• Task instructions: An exact copy of the lines from the top of the data through the line with "Screen dimensions: 1568x550" is what you should give, with no pictures in it.
Dataset records Start Marker
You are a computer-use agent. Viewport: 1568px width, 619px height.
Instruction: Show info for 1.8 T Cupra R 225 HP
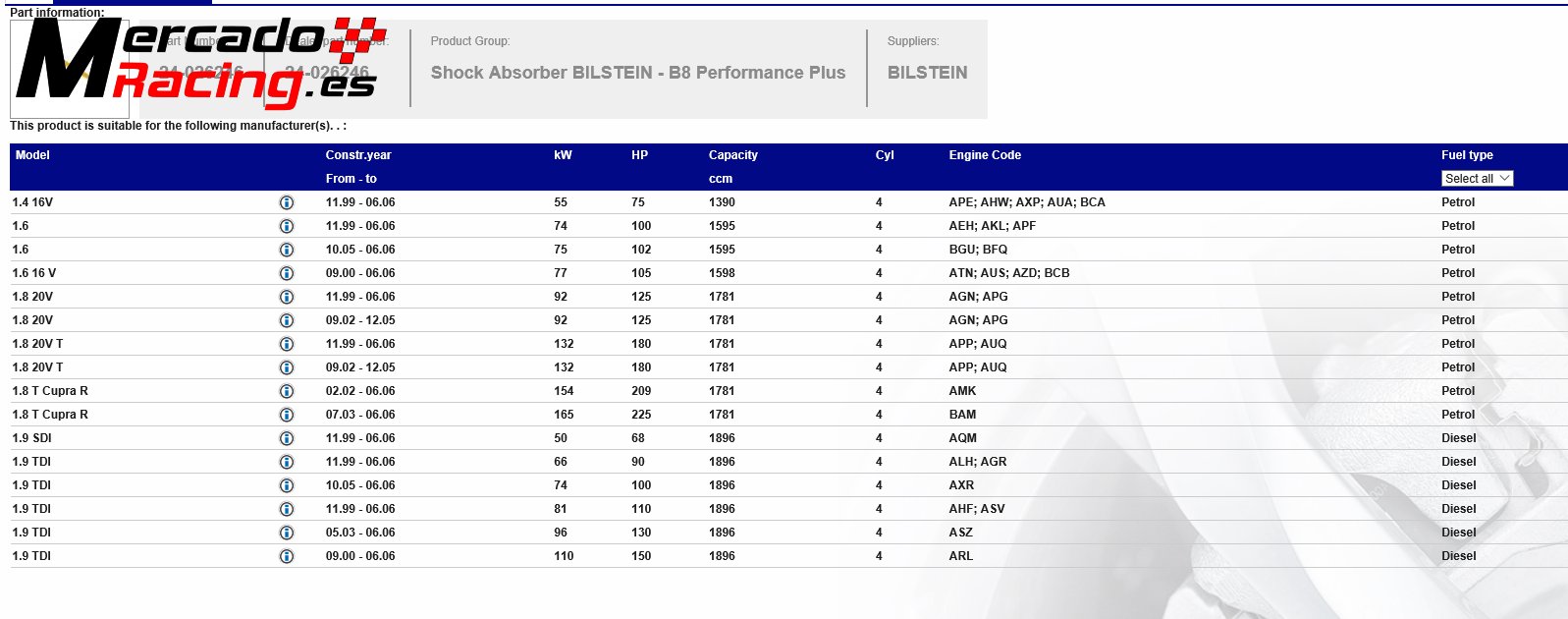point(287,415)
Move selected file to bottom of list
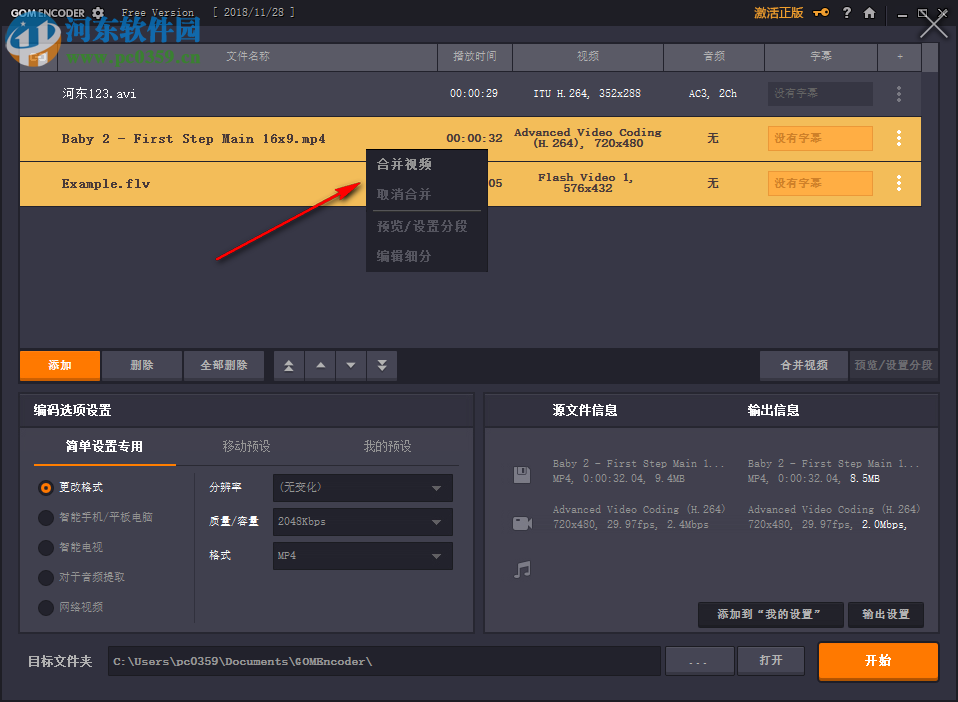958x702 pixels. tap(381, 365)
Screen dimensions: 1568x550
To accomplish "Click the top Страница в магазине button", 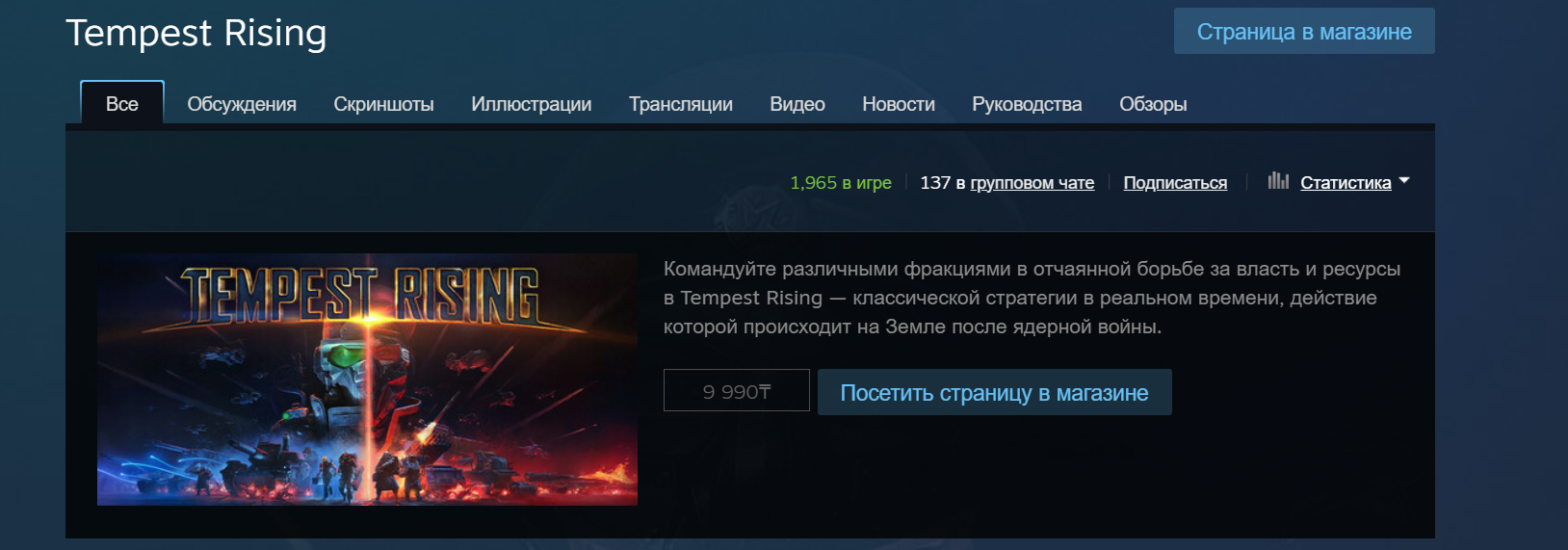I will pyautogui.click(x=1304, y=31).

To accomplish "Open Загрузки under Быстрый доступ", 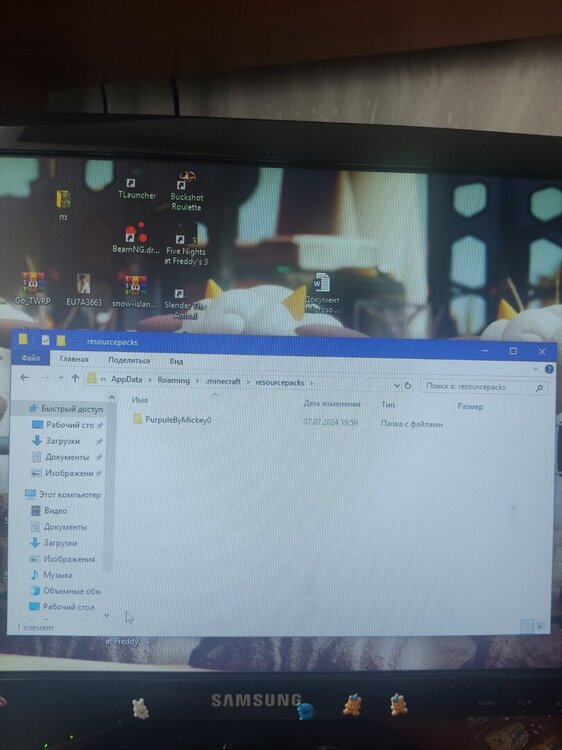I will [x=63, y=441].

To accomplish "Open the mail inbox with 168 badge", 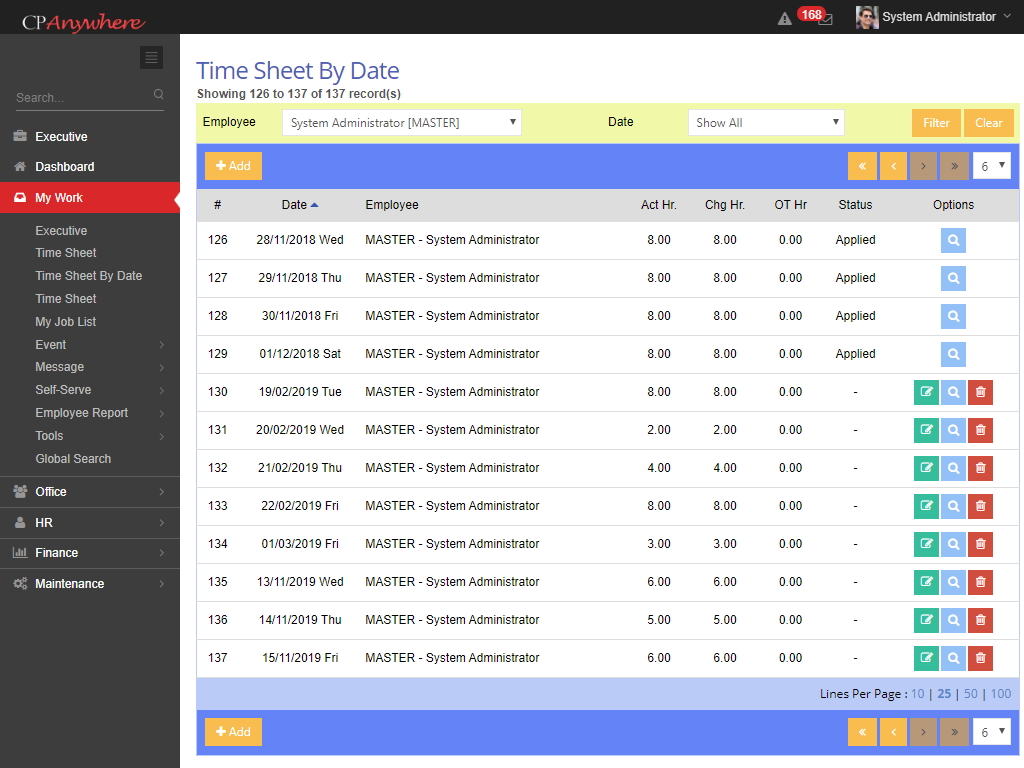I will (x=824, y=19).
Dataset records End Marker
• Expected answer:
You are a computer-use agent. Viewport: 1568px width, 619px height.
Instruction: Show info for 1.8 T Cupra R 225 HP
point(287,415)
Move selected file to bottom of list
958x702 pixels. tap(381, 365)
Screen dimensions: 1568x550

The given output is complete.